Linux lab: Mozilla's WebThings Gateway

Protocols

The protocol function in the Settings menu lets you obtain useful information such as the energy consumption data.

The Logs item opens a new view. Select one of the devices integrated into the system for the protocol function by clicking the plus button. In this dialog, you can also decide how long WebThings should store the logs. You can also create a floor plan of your home using the Floorplan dialog in the Settings menu. Enter the locations of all end devices in the floor plan. If you have a large number of integrated devices, the floor plan will definitely help you maintain an overview.

Defining Rules

Using the entry Rules in the Settings menu, you can define rules for controlling terminal devices. Define rules by dragging and dropping components from the device list. For instance, you can switch a terminal device on or off at a predefined time with just a few mouse clicks. To create new rules, press the plus button bottom right in the window.

Catastrophic

In our hands-on session, Mozilla's WebThings gave us a catastrophic first impression. Although the user interface is intuitive, and logically structured, there are only a few modules – often for devices that are no longer manufactured. Some of the devices do not even exist in Europe.
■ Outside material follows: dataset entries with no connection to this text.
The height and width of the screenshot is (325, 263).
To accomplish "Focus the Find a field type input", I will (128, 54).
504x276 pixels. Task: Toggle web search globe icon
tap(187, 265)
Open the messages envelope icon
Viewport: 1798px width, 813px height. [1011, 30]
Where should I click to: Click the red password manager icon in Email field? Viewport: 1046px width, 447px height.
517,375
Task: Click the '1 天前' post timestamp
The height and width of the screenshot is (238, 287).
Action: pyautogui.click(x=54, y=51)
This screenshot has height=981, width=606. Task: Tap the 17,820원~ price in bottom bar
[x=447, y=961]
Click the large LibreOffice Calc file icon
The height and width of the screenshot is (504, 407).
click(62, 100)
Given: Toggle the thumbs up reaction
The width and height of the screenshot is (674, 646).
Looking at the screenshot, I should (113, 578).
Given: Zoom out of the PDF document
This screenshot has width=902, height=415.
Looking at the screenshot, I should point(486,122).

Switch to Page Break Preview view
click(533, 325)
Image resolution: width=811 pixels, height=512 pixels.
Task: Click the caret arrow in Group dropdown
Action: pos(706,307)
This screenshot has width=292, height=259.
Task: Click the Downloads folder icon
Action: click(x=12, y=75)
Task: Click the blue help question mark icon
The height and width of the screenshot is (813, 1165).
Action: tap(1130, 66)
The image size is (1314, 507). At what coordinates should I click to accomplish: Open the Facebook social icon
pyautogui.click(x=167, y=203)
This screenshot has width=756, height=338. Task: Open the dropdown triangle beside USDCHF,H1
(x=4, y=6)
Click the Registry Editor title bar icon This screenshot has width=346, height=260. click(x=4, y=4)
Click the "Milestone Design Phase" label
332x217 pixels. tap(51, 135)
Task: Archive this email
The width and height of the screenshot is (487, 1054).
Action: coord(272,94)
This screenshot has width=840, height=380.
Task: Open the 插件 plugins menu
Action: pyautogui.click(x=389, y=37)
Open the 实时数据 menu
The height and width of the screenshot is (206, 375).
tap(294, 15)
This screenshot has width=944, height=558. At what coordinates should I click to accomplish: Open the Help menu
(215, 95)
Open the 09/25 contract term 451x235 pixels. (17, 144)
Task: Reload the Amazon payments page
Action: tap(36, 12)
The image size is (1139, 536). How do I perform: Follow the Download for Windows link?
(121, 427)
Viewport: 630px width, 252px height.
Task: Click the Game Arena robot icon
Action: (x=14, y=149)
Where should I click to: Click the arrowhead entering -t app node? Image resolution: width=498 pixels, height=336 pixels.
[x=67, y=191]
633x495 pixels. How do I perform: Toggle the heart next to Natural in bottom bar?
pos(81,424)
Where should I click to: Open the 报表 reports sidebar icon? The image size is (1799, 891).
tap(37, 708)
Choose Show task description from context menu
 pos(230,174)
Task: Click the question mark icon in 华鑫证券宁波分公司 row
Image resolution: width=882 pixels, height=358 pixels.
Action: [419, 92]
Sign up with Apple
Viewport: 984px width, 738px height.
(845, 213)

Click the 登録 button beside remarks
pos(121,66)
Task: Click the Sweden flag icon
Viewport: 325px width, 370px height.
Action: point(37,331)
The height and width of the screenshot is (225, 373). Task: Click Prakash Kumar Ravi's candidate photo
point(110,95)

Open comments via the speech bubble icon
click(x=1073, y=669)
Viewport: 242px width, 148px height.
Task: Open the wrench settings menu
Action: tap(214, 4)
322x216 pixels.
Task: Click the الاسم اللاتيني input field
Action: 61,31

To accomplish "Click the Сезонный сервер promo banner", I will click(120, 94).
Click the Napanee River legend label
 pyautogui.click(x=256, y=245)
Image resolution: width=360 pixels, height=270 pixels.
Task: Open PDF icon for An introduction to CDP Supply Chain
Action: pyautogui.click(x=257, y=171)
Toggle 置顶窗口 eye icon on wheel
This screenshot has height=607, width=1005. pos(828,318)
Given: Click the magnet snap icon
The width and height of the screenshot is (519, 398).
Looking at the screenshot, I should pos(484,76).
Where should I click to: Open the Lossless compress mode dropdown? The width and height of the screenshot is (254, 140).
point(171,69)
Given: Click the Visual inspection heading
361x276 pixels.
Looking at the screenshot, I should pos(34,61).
In our lab, we were unable to control even one of the half dozen end devices by manufacturers Aurora Lighting, Enlite, Müller-Licht, Philips, and OSRAM with WebThings. Mozilla's compatibility list does at least support Philips lamps and OSRAM socket adapters [11].

Hue lighting by Philips will only harmonize with WebThings if you reset the lamps to the factory settings. But to do this, you need a Philips control unit. Many popular vendors on today's home automation market are simply missing from the WebThings compatibility list.